◆ Exercise details ◆
Identify every line in the listing below that contains the string "sidebar" and copy each of those lines in full. Treat case as significant.

◆ Exercise input ◆
++++++++

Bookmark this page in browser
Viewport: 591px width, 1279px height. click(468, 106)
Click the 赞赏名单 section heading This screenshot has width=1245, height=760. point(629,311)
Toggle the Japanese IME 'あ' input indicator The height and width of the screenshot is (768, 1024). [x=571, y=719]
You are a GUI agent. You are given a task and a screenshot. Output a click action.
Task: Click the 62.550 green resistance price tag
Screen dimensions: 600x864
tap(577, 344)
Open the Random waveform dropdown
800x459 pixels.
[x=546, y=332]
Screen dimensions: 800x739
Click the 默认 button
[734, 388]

++++++++

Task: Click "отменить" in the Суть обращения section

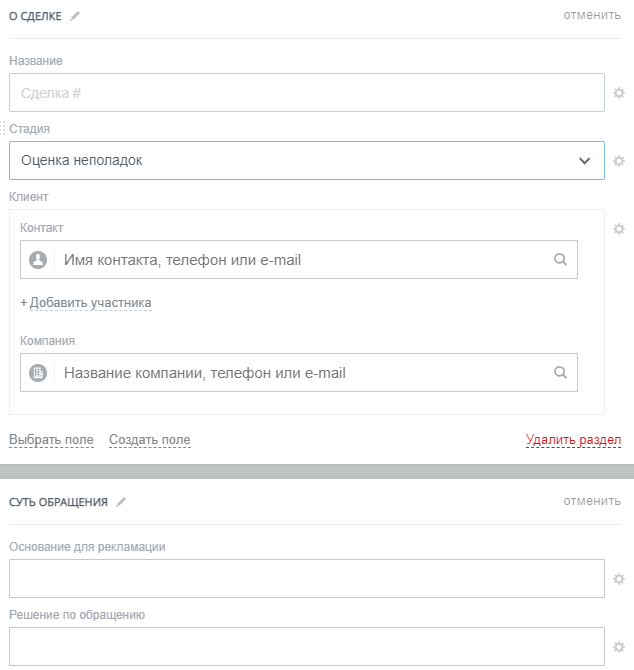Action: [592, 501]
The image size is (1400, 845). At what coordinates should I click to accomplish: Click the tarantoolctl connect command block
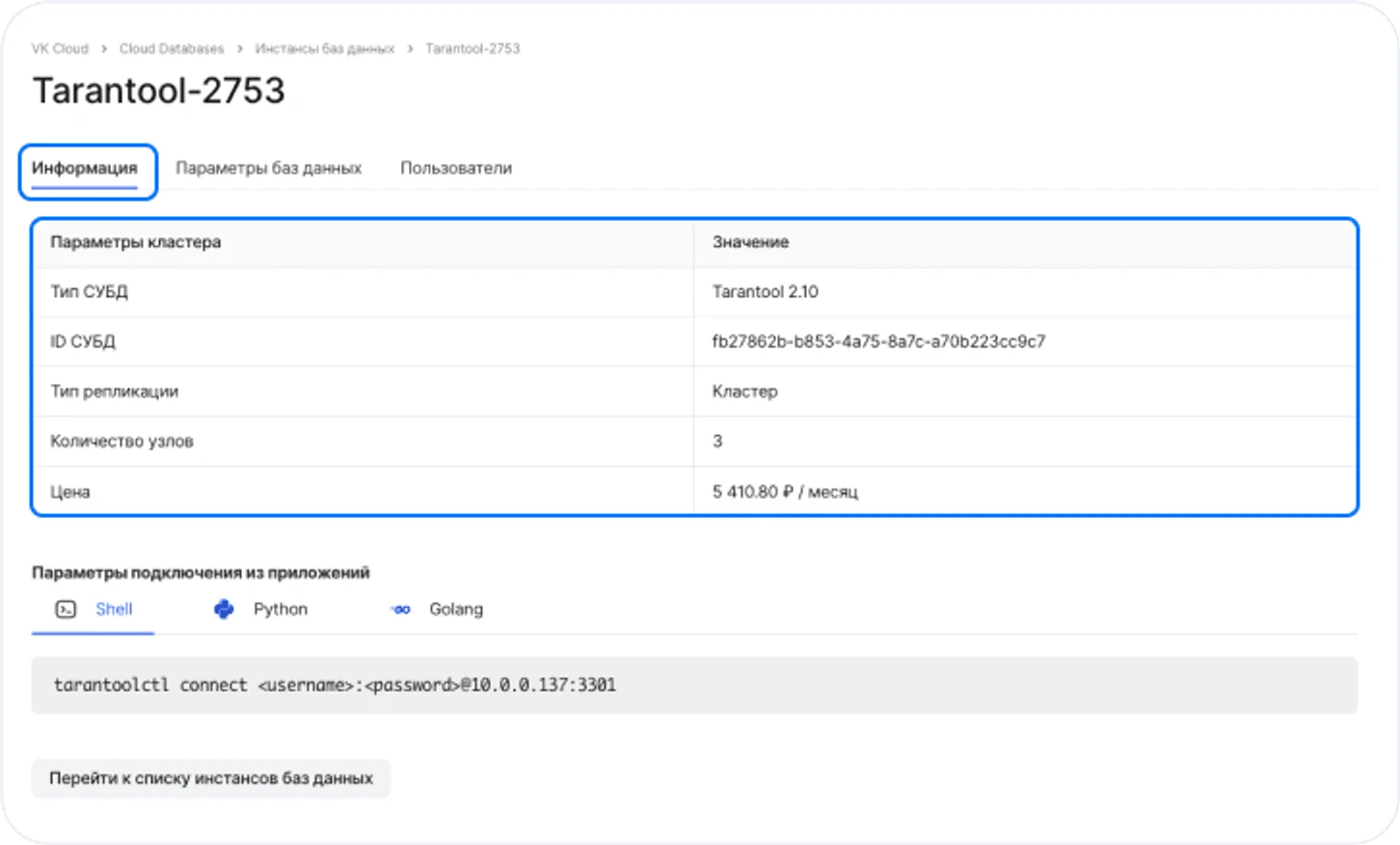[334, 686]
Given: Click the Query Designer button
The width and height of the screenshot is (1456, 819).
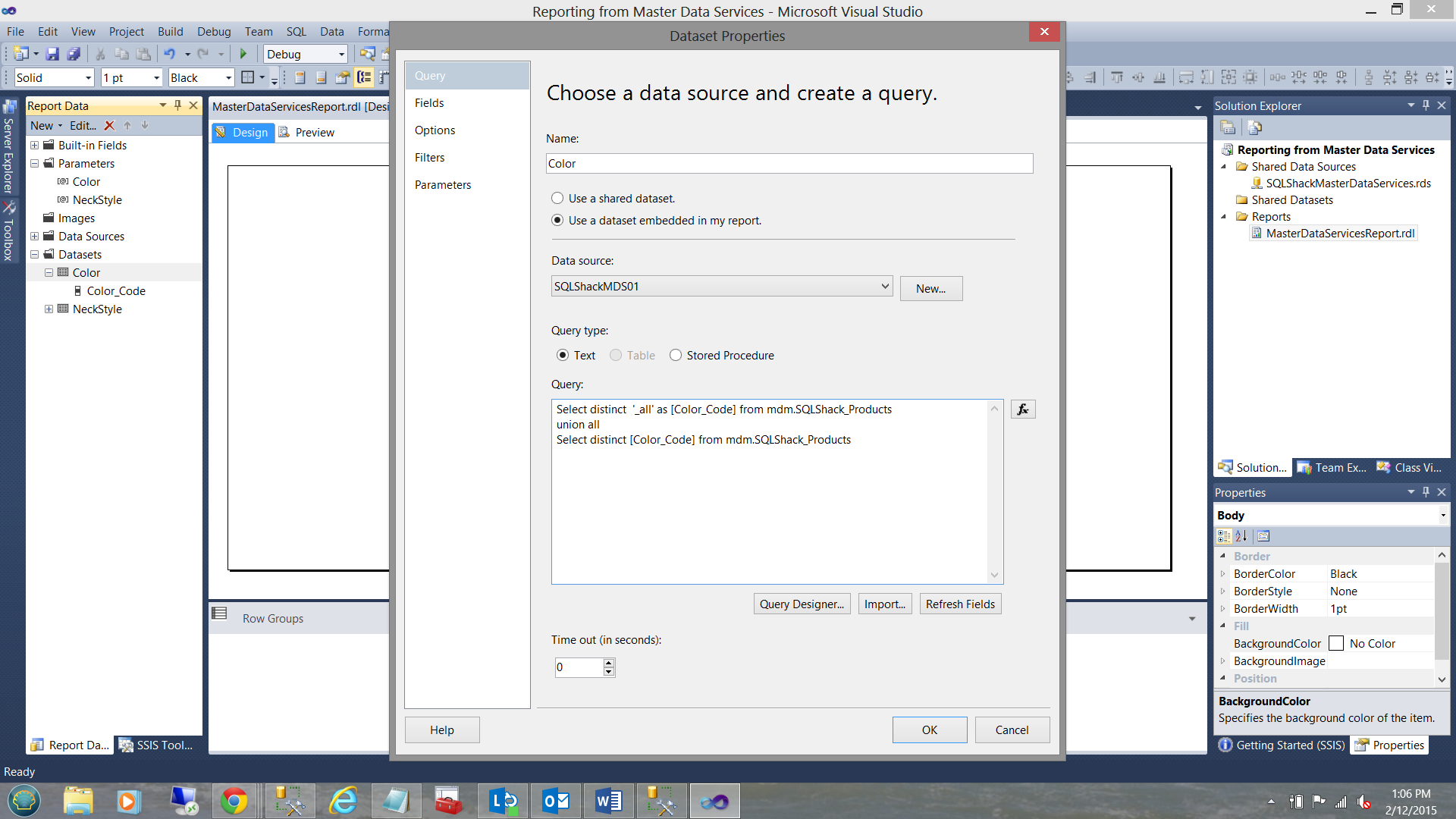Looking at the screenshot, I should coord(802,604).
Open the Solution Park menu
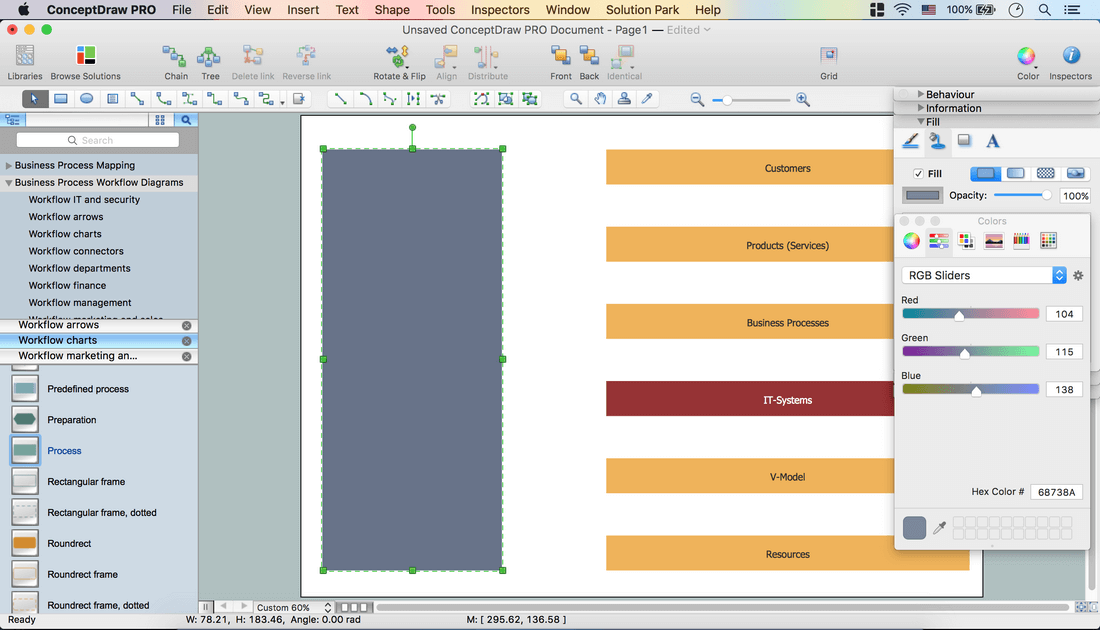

++++++++

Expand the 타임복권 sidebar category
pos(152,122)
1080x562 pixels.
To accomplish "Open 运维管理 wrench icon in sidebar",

++++++++

◆ Written solution ◆
Expand the 타임복권 sidebar category
To accomplish "Open 运维管理 wrench icon in sidebar",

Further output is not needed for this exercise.